Can you tell me more about how that relationship between employers and employees is shifting?
Seeling Smith: I think this is the biggest shift. And it dawned on me when I was hosting an executive roundtable for a group of senior leaders. They spent probably 10 minutes asking the question around hybrid work: “What’s the right answer? Should we require them to come in two days a week or three?” And my friend… was on that roundtable. And she texted me, “They’re asking the wrong questions.”
…Instead of asking, “What should we require?” why don’t we ask, “What does work look like? What does our work look like? And what pieces of the work need to be done in the office with other people? What pieces of that work can be done from anywhere on Zoom with other people? And what pieces of work should be done by yourself?”
…And it dawned on me after having several conversations similar to this, that the number one paradigm shift is the fact that we’re not involving the people.
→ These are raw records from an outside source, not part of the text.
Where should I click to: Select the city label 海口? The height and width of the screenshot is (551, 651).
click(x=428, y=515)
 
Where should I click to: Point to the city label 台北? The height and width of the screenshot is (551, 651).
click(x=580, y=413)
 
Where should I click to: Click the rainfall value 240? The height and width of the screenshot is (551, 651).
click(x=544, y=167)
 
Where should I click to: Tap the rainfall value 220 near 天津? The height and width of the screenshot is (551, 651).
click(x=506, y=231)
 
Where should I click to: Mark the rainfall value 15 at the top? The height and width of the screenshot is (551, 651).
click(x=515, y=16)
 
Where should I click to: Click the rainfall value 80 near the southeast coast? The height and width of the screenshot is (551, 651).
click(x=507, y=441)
We hopefully are hiring good people with innovative, strategic, creative minds that can help us solve these problems. And we’re saying to them, “No, no, you’re just a lowly employee. We don’t want to involve you in this.”
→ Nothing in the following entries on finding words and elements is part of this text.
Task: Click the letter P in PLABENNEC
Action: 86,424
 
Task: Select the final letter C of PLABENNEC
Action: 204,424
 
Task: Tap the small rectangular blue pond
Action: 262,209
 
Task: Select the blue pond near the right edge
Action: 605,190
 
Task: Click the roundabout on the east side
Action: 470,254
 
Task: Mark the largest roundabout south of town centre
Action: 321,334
It comes down to the fact that, for centuries, the relationship between organization and individual, or between leader and individual, has been parent-child. If we redefine that relationship… if we assume that the adults that we’re hiring want to come to work to add value, if we give them the support and the training that they need to do that, and then just let them go, let them shine, they we will achieve greater results, because we’ve got everybody working in concert, and hopefully working in the areas of their specialization, the areas that they’re really good at…
Circling back to the pandemic…
Seeling Smith: Yes. COVID did not create anything new. It just accelerated and amplified it. It’s like a domino effect, you know? Working from home changed where, when, and how we worked… That change was real… What it did is, it ushered in this [sense of] what else can we rethink? And this has come not from leaders. For the most part, this has come from individuals — the rise of the empowered workforce, individuals saying, “You know what? I think that I want to spend part of my year in Italy. Why can’t I work from Italy?…”
Organizations that can think through the future of our market, and marry that with the future of the workforce, and really bring them together into a synergistic relationship. These are the companies that are going to thrive, because I truly believe that we’re going to see some companies fall over between now and the end of the decade, because they’re not willing to embrace the new ways of working.